6. **Dead content**: Flag commented-out sections, empty stubs, or TODO markers across all chapters.

Report findings grouped by issue type. Prioritize issues that would confuse students.

1.5 new-exercise

Generates a new pen-and-paper exercise for a given topic.

Read CLAUDE.md in /Users/onnokleen/Research-ML/Book_ML_Econometrics/ for exercise conventions.

Then read the chapter at /Users/onnokleen/Research-ML/Book_ML_Econometrics/CHAPTER.qmd to understand the content and existing exercises.

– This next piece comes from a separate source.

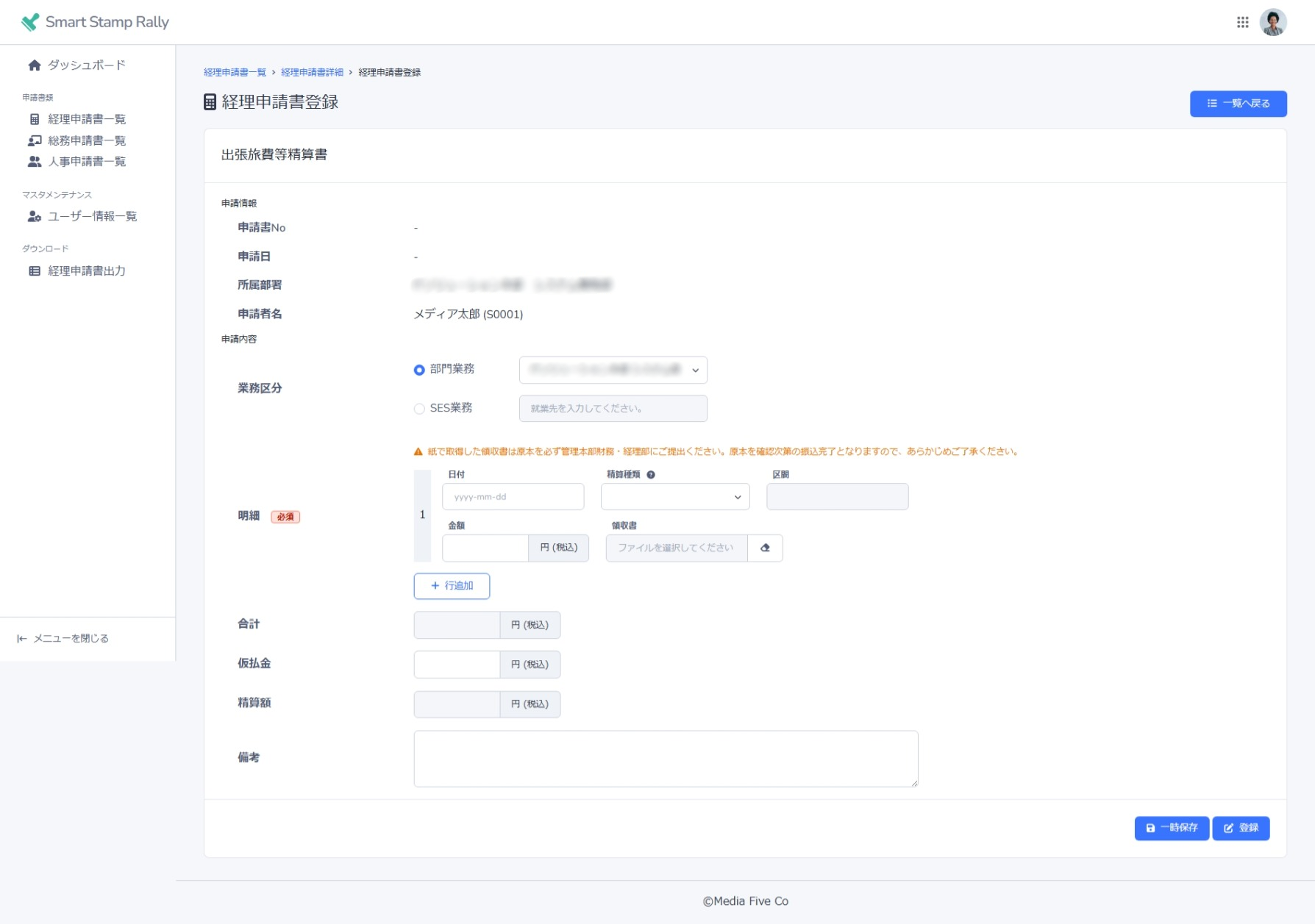Click the 日付 date input field
The image size is (1315, 924).
point(513,497)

Generate a new exercise on the topic: TOPIC

Requirements:
- Follow the exact exercise format from CLAUDE.md (callout-note statement, callout-warning hints, callout-tip solution)
- Must be answerable with pen and paper under exam conditions
- Break into 2-4 numbered parts with increasing difficulty
- Provide one hint per non-trivial part
- Write a complete, step-by-step solution
- Include an exam-suitability annotation in italics
- Number it as Exercise X.Y where X matches the chapter and Y follows the last existing exercise
- Use econometric/financial data context where possible
- Do not require running code or looking up numerical values

Output the complete exercise block in Quarto markdown, ready to paste into the chapter.